Went up for a break to a 3rd-floor library carrel, thinking about previous Virgil comments. Opened up my RS Crane book, started reading. Looked up at the books on the carrel shelf - & found that the carrel's collection was entirely devoted to Virgil's poetics. Art thou with me, dolce padre?
Virgil's 4th Eclogue contains the famous messianic passage, predicting the "virgin birth" of the Child who will bring the return of the Golden Age. So his pastoral is tainted with "history". (& the eclogue is echoed later in the center of the Aeneid, in the lengthy apostrophe to Caesar Augustus.)

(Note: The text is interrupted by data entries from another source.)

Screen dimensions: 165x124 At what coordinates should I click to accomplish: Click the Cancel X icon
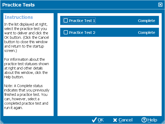[x=115, y=120]

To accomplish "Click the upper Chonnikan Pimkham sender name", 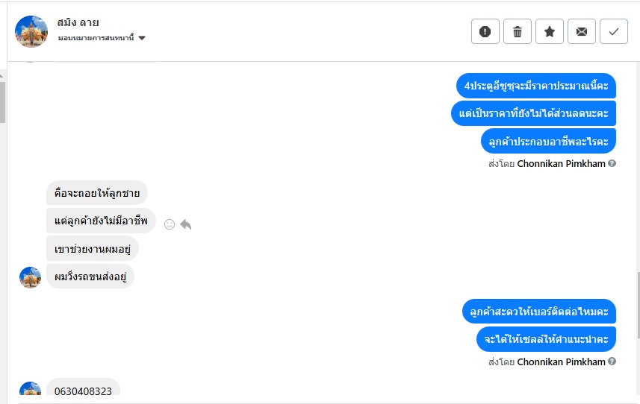I will pyautogui.click(x=561, y=163).
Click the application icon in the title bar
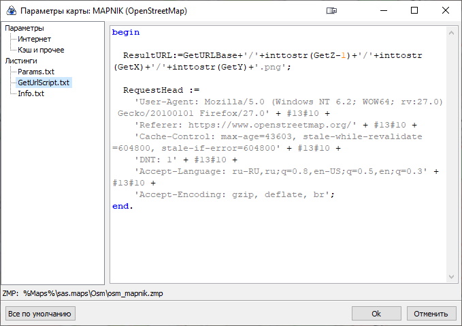The image size is (462, 326). [10, 10]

Dante, self-appointed heir to Virgil, places his pastoral earthly paradise in Purgatory, a way station to the final refuge in Paradise; but that Paradise is full of earthly history - the center of the final rose containing the empty chair for the coming of the messianic Holy Roman Emperor (Henry VII).
Milton, the revolutionary Protestant and advocate of regicide, sets aside any merely earthly political authority : his Adam & Eve, before their fall, in Eden, are taught directly by angel-shepherds, and after the fall, political authority on earth is described as under apocalyptic judgement.
Eliot(monarchist) & Pound(fascist) - political authoritarians both - looked to Dante, rather than Milton, as their model. But for Dante, divine & earthly (political) authority were counterbalanced. For Eliot & Pound, the (medieval) balance was broken : the feebleness, or complete lack, of a desired spiritual authority, made political authoritarians of them both.
The world is still dealing with these problems (imposed, politicized religious ideology; authoritarian politics; spiritual anomie & despair).